Skip to content

Telemetry

How patient engagement and pose-tracking data flow through the platform — what's tracked, where it goes, and how features integrate with the telemetry layer.

Layer 2 feature, not yet implemented. For the full architecture and rationale, see ../telemetry/index.md. For ADR-level reasoning, see decisions.md → Why telemetry is PG + S3, not ClickHouse. For infrastructure monitoring (Datadog, UptimeRobot), see external-providers.md.


What telemetry covers (and what it does NOT)

Telemetry exists for two concrete product needs:

DomainWhat's trackedStorageRetention
Exercise video engagementPlay/pause/seek/heartbeat/buffering/milestone/end events from Patient PortalPostgres (media_session_metrics, media_buffering_events)2 years
Pose-detection dataMediaPipe landmark frames during pose-tracked exercises; server-computed form scores; full-session replayPostgres aggregates + S3 replay blobsAggregates 7y (clinical), replay blobs 6mo

Earlier specs called many things "telemetry" that aren't. They live elsewhere:

ConcernLives in
Compliance audit (HIPAA / GDPR / MDR forensic trail)audit_log in Core API Postgres (P10, monthly partitioned per P41). Not telemetry.
--------
▶ [Work item]: Continue the telemetry documentation page from the point where it stops.

▶ [Data segment]:
--------
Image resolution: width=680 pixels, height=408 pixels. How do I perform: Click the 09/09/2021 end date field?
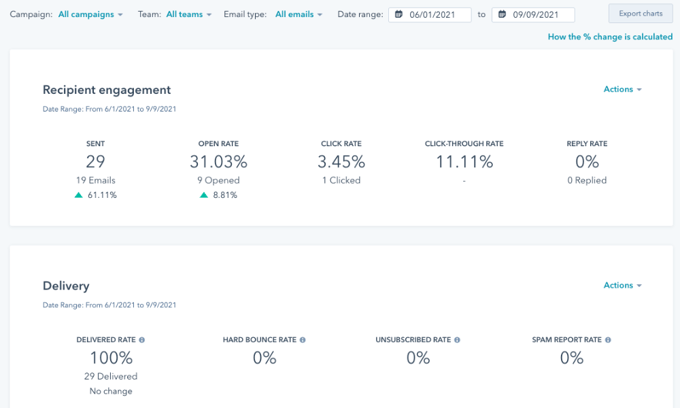533,15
--------
▶ [Answer box]:
Usage-based billingusage_records / usage_quotas / usage_summaries (1C.7)
AI provenanceaudit_ai_provenance sibling table to audit_log
Security signalsmostly audit_log; SIEM-shaped concerns deferred
Server observability (latency, traces, errors)OTel → Datadog/Grafana, not bespoke telemetry

This split is the core simplification — see ../telemetry/index.md → Scope.


How features integrate

Appointments → Audit (not telemetry)

Every appointment action is captured by Core API's audit middleware to the local audit_log table. This is not part of telemetry — it's the compliance audit trail. Telemetry never receives audit events; the previous "audit forwarding to telemetry" design is rejected — see ../telemetry/index.md.

Exercise Library → Video engagement events

When a patient watches an exercise video in the Patient Portal, the browser sends events to the Telemetry API.

Patient opens exercise video
  → session_start event (TTFB, load time, connection info)
  → heartbeat every 10s (buffering, bitrate, quality, dropped frames)
  → buffering_start/end (per-stall detail)
  → quality_change (ABR switches)
  → milestone (25%, 50%, 75%, 95% watched)
  → session_end (final stats, completion status)

All → POST /v1/media/events on Telemetry API
  → server aggregates into media_session_metrics + media_buffering_events (PG)

See ../telemetry/media-events.md for the full event specification.

Consent gate: analytics per-purpose flag must be active for the patient in the org.

Treatment Plans → Pose tracking + Video engagement

Pose-tracked exercise sessions combine two ingest paths:

Patient starts pose-tracked session

  ├── Exercise video plays
  │     → media events (same as above)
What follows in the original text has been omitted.